In some cases, especially with the use of Facebook and Twitter, Smart explained it could be considered a conflict of interest if one government member posts an item that is then picked up in a feed that other members of the government body may read.
For instance, say a Hawaii County Council member posts information on his Facebook page, which is then picked up by a news feed and another council member reads it, it could be considered a serial communication, a violation of Hawaii’s Sunshine laws as written in the 1970s prior to the advent of the Web.
“I would like to put measures forward that outline allowable interactions,” Smart said.
Smart will face Richard Onishi for the Democratic nomination in the Aug. 11 primary election. The district, which spans upper Puna and east Ka‘u, features no incumbent following the state’s reapportionment process.
Smart, a one-term Hawaii County Council member, said she would like to say no to voting for a tax increase but cannot commit to it.
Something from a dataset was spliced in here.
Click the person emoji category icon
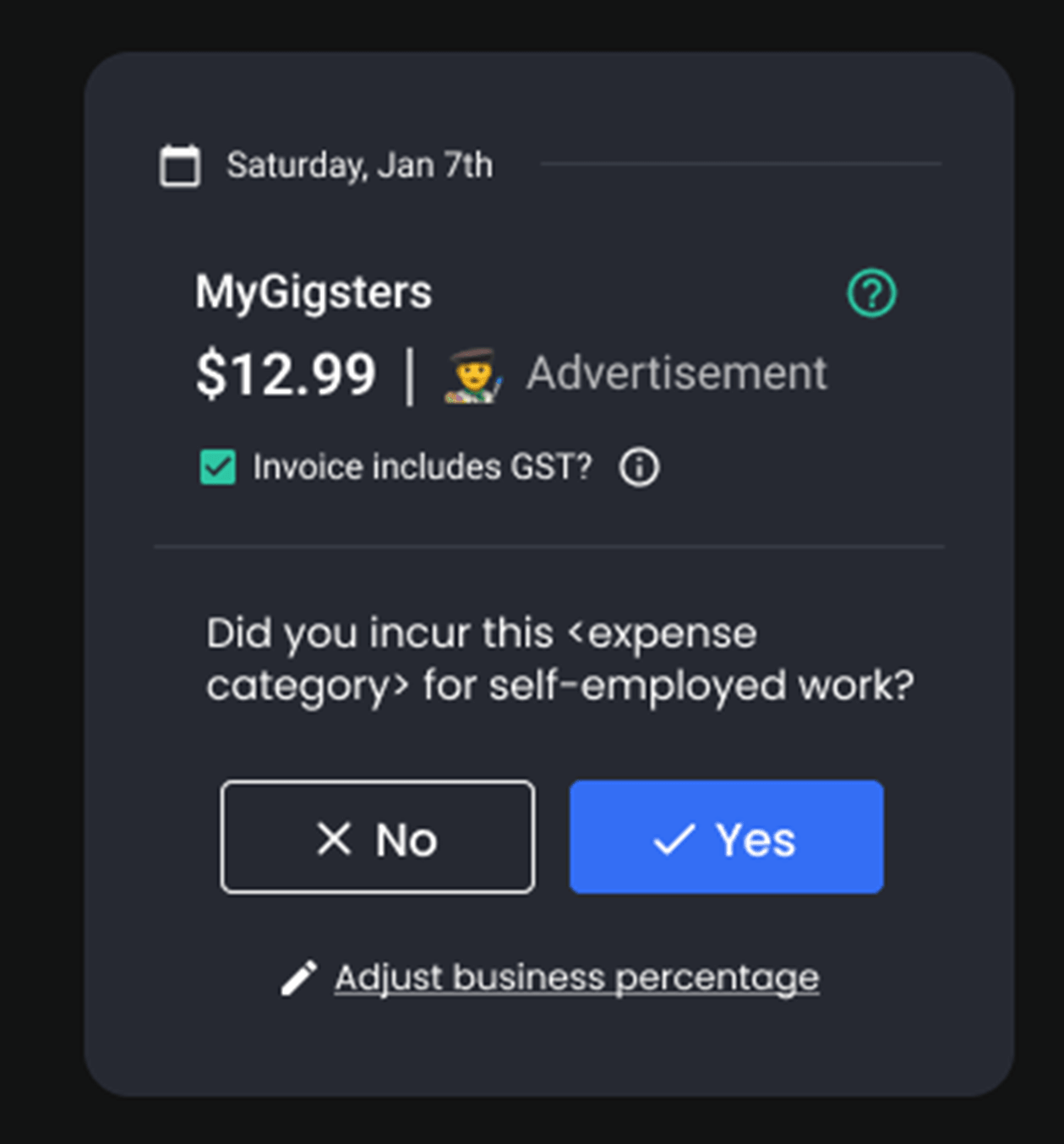coord(474,375)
She added that rather than looking to tax increases first, the government needs to look at ways to cut expenses, such as using more technology to reduce paper costs.
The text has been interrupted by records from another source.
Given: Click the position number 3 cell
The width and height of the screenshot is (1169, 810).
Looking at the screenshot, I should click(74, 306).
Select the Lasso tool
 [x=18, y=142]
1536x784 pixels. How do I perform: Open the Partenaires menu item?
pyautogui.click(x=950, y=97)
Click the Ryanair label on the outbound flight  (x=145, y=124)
“If I have to choose between schools only operating half-time and raising taxes, I may,” she said. “No, but that is not a firm no.”
As for fees, Smart said she would look at the issue on a case-by-case basis, taking into consideration whether the fees collected stay with the collecting entity.
On education, Smart said she does not support student furloughs. She, however, does want to see more local produce being used by schools as well as a change in the way students are taught.
“Teaching students how to take tests just to have a good performance number is not an appropriate way to teach students,” she said, noting she was part of an initial group of students that underwent standardized testing. “I don’t remember anything from the test, what I remember is the hands-on learning experiences.”
Smart did not have a clear answer on how to best handle issues concerning student busing to public schools. She noted the county and state might have to work together.
Addressing the state’s reliance on fossil fuels for energy would be best served by instituting a food-then-fuel model rather than just an energy production model, Smart said. As an example, Smart said rather than a producer using one crop solely to create biofuel, it should consider what other products can be made prior to fuel.
“We can’t just say it’s good because it’s not oil,” she said.
She also emphasized that she has not taken a position on geothermal energy production or its funding, adding that whether it is a public or private venture, the public needs to be involved throughout the process. She said she also does not support environmental requirement exemptions.
“I don’t think geothermal, as a whole, with the knowledge I have, is a bad thing because it’s important we do provide ourselves with a firm power source,” she said. “I haven’t decided on that issue.”